Created 10-02-2017 04:19 PM
Hi,
I have a scenario and I would like to know your suggestions on how I can achieve it in Nifi.
Step1: I got to query a hive table and get the list of values from a particular column
Step2: I have a spark job that should be executed in a way that it takes these column values as one of the parameters to spark submit job. And, these spark jobs have to be executed in parallel.
So, today if the query result gives me two values for the column that I queried, flow should trigger two spark submit jobs that run in parallel. And tomorrow if the result gives me 10 values for the queried column, 10 jobs should start in parallel. Ofcourse, I understand that when the resources are not available, it cannot start all the jobs.
Please advise.
On a different note, I would like to know how does a processor typically deal with incoming flow files. Does it process one flow file after the other or does it take a set of flow files and execute all of them in parallel?
Thanks,
John
Created 10-02-2017 07:37 PM
Hi John,
One idea for acheiving your scenario would be the following flow:
SelectHiveQL -> ConvertAvrotoJSON -> SplitText -> EvaluateJSONPath -> ExecuteStreamCommand
or
SelectHiveQL -> SplitAvro -> ConvertAvrotoJSON -> EvaluateJSONPath -> ExecuteStreamCommand
To increase the number of times the ExecuteStreamCommand processor can be executed concurrently, you can adjust the "Concurrent Tasks" setting on the processor's scheduling tab.
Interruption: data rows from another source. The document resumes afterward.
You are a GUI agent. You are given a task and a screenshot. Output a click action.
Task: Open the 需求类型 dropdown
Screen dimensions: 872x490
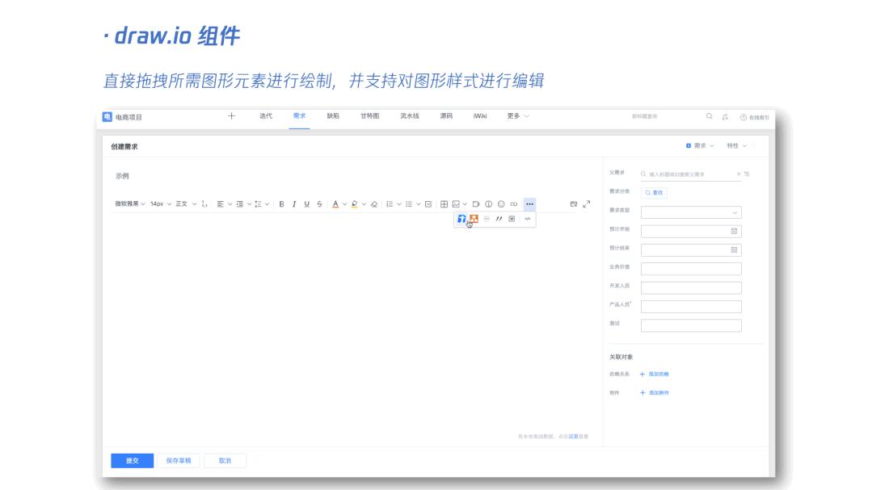coord(691,212)
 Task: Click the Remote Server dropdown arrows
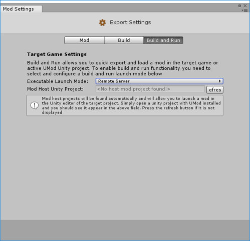click(219, 81)
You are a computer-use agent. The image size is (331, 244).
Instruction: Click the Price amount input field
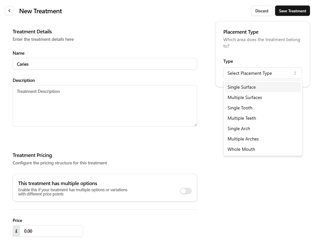tap(51, 231)
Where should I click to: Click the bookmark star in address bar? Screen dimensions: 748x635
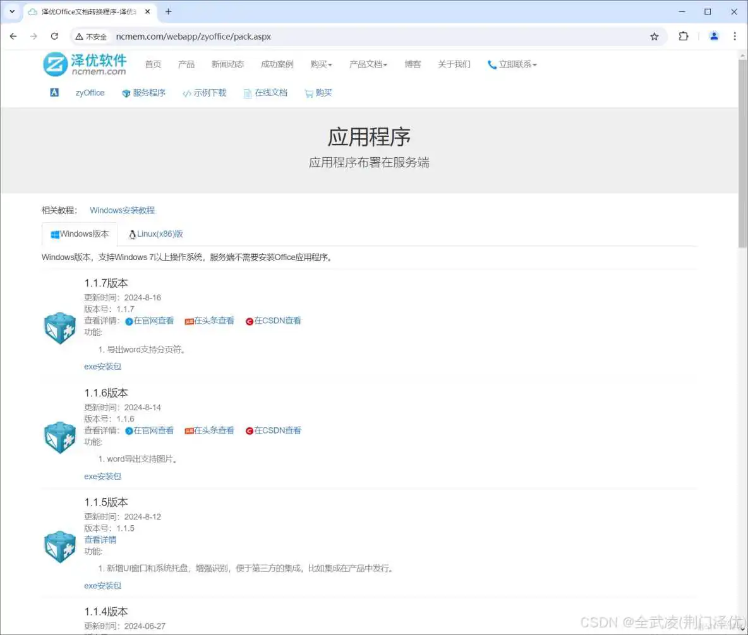655,36
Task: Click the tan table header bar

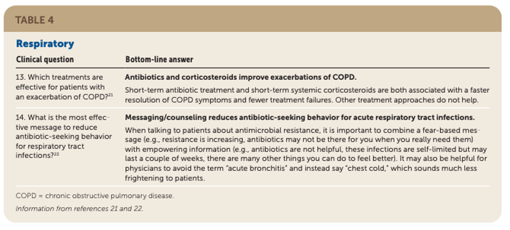Action: click(252, 19)
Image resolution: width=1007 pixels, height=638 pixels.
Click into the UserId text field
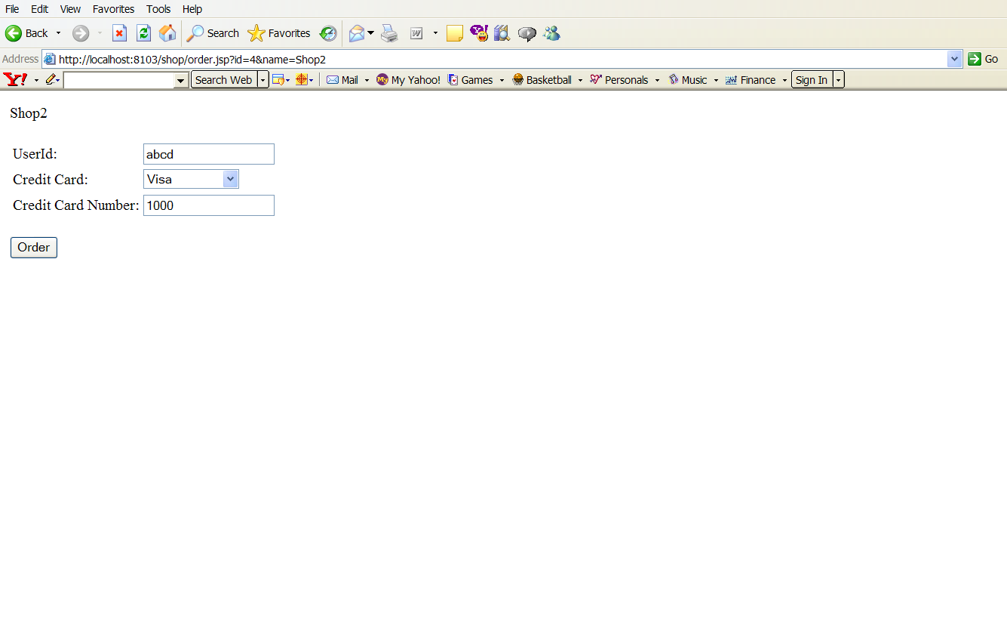[x=208, y=154]
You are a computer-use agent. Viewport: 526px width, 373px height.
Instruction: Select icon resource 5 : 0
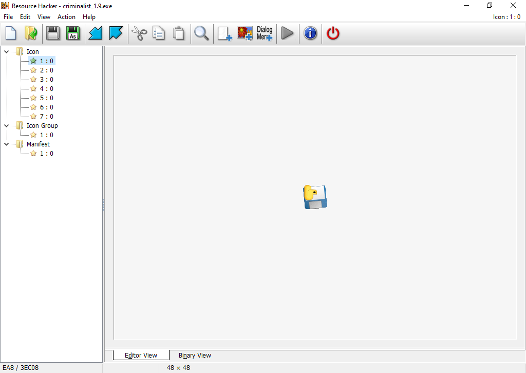(x=46, y=98)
However, this is not a dynamic property - i.e - if today, "Concurrent Tasks" is set to 10 and tomorrow 11 rows are returned from the hive query only 10 of the 11 flowfiles will be executed concurrently.
Created 10-02-2017 07:37 PM
Hi John,
One idea for acheiving your scenario would be the following flow:
SelectHiveQL -> ConvertAvrotoJSON -> SplitText -> EvaluateJSONPath -> ExecuteStreamCommand
or
SelectHiveQL -> SplitAvro -> ConvertAvrotoJSON -> EvaluateJSONPath -> ExecuteStreamCommand
To increase the number of times the ExecuteStreamCommand processor can be executed concurrently, you can adjust the "Concurrent Tasks" setting on the processor's scheduling tab. However, this is not a dynamic property - i.e - if today, "Concurrent Tasks" is set to 10 and tomorrow 11 rows are returned from the hive query only 10 of the 11 flowfiles will be executed concurrently.
Created 10-02-2017 09:49 PM
Thanks for your reply Paras. Currently I designed the flow as SelectHiveQL(reading as csv instead of default avro)->SplitText(By Line) ->ExtractText (Here assigning content of the split files to an attribute). This is good so far. Every value of my query result is associated with a flow file attribute. And, I hope this is what you were also mentioning; but in a different way.
Now the question is about the ExecuteStreamProcessor where I pass the flow file attribute to command arguments. So, here could you please clarify if one task handles one spark-submit command with attribute from one flowfile taken at a time?
Is my understanding correct?
I remember reading somewhere that one task in Nifi can process multiple flow files at a time. So, wanted to understand how the flowfiles are handled by Nifi processor tasks.
Regards,
John
Created 10-02-2017 11:42 PM
For the ExecuteStreamCommand, 1 task would execute your shell script with the attribute value from 1 flowfile. If the "Concurrent Tasks" setting was bumped up to 10 then 10 tasks would be executed concurrently, i.e - your shell script would be executed 10 times in parallel with each execution being executed with the attribute from 1 of the 10 flowfiles.
Certain processors will process multiple flowfiles at the same time without having to increase the value for "Concurrent Tasks". One example is the PutSQL processor which can batch multiple Insert/Update statements (flowfiles) in 1 database transaction.
However, for the ExecuteStreamCommand processor, 1 flowfile = 1 task and flowfiles will be processed sequentially. If a flowfile is still being processed by the processor and "Concurrent Tasks" = 1, the other 9 flowfiles will wait in the queue.
Let me know if that clears things up!
Created 10-03-2017 05:09 PM
Yes Paras. It is clear now. Thanks.
However, any inputs on the following is highly appreciated.
Currently, I have Nifi running on an edge node that has 4 cores. Say I have 20 incoming flow files and I give concurrent tasks as 10 for ExecuteStreamCommand processor, does it mean I get only concurrent execution or both concurrent and parallel execution?
Created 10-03-2017 11:17 PM
Setting concurrent tasks to 10 will give the processor the ability to request up to 10 threads from the NiFi controller, so that 10 flowfiles can be processed concurrently.
However, since you have NiFi running on a single node, an individual flowfile will not be processed in parallel - i.e. - subsets of the flowfile's data are not processed independently in parallel.
If you have NiFi running in a cluster with more than 1 node, the data can be divided among the nodes and processed in parallel.